Sunday, August 03, 2008

My sermon:“There is a free lunch”

There are many altruisms, cliches, and aphorisms out there that have came into such common usage we don’t even stop and think about their meaning or original context.
“A bird in the hand is worth two in the bush. There is no I in team. You can lead a horse to water, but you can’t make it drink. The trouble with the rat race is even if you win you are still a rat. A penny saved is a penny earned.”
Or take for instance, the phrase “There is no such thing as a free lunch.” Lunch happens to be deeply on Matthew’s mind in today’s gospel reading. Before today’s reading we hear of Herod’s disastrous lunch which led to the beheading of John the Baptist. After today’s reading we go on and listen to Jesus debate with fellow Jews about the necessity of washing one’s hands before lunch.
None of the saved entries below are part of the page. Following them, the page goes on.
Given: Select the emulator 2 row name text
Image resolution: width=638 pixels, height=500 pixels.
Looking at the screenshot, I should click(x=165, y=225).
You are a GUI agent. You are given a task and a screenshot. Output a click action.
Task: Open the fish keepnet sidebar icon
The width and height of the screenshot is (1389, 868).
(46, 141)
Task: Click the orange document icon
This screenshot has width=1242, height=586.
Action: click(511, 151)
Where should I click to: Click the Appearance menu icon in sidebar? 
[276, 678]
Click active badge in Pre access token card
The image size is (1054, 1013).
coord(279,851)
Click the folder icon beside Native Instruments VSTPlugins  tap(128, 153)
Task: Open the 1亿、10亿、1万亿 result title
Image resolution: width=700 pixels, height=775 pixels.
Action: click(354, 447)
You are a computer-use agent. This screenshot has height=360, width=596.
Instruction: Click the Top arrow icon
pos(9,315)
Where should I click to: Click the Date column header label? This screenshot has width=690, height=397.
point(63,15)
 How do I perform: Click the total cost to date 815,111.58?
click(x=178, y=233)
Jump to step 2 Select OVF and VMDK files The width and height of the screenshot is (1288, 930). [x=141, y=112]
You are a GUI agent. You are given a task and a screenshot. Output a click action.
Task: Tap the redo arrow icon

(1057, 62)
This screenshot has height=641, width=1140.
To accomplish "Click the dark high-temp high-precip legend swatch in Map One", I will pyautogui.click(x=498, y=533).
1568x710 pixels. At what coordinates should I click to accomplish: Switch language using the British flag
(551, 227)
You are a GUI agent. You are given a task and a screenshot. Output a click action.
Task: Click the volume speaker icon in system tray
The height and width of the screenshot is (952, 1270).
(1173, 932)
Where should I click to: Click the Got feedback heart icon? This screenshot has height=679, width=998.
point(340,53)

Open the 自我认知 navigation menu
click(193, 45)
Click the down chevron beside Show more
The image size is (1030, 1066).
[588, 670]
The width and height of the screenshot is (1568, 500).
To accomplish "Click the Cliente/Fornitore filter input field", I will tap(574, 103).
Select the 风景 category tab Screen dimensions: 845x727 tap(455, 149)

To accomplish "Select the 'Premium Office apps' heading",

From there Jesus goes on to Tyre and uses the metaphor of lunch to concede to a Canaanite woman that even gentiles have a place at God’s table.
This phrase “there is no such thing as a free lunch” originated in the common pre-prohibition era practice of offering a “free lunch” at bars if the patron bought a beer. The bar owner expected to recuperate the money spent on these lunch with the profits made in beer and repeat business. So this “free lunch” is in fact hardly free, hardly comparable to the prophet Isaiah’s words, “Ho, every one who thirsts, come to the waters; and he who has no money, come, buy and eat! Come, buy wine and milk without money and without price.”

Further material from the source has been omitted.